BEGIN EXERCISE MATERIALS

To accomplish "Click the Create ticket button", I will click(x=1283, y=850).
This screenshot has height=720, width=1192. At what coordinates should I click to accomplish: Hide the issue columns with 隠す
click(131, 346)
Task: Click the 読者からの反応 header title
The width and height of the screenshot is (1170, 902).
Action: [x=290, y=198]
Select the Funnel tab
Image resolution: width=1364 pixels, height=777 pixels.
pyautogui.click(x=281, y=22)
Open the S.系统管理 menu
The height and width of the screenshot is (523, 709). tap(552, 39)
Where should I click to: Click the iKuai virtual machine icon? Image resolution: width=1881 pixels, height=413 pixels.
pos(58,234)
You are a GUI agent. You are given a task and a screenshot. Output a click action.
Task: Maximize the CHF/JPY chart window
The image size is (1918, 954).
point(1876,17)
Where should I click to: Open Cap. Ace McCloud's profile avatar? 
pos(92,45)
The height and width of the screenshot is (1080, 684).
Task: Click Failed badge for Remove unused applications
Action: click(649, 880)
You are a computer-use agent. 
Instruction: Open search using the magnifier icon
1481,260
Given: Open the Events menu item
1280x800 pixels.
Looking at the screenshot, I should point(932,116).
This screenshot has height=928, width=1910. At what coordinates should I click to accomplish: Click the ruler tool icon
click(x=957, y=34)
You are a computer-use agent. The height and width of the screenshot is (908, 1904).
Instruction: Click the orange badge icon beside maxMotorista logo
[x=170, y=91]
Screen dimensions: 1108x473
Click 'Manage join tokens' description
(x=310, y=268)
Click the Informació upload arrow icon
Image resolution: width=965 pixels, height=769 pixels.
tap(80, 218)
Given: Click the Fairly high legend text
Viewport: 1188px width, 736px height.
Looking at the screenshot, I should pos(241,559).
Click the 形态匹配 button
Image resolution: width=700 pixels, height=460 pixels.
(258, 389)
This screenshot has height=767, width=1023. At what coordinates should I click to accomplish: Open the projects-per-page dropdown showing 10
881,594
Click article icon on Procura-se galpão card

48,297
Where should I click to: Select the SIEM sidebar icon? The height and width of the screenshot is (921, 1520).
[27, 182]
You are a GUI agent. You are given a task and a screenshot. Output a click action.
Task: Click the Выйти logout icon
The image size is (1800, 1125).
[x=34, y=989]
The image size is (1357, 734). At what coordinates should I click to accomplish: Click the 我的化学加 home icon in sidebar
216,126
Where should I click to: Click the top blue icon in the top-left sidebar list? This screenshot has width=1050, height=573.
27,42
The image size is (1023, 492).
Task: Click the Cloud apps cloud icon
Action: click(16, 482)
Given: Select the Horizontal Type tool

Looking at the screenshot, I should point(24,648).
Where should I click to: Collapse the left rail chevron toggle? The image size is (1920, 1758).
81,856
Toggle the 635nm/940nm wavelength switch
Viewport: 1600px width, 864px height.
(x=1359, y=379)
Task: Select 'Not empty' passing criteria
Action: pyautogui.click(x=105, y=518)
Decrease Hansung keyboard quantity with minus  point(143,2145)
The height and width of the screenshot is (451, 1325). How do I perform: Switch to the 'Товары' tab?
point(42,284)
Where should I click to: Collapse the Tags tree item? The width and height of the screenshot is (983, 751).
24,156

END EXERCISE MATERIALS

Lines containing the word "button" must be found in the data above and copied.

To accomplish "Click the Create ticket button", I will click(x=1283, y=850).
Click the 形态匹配 button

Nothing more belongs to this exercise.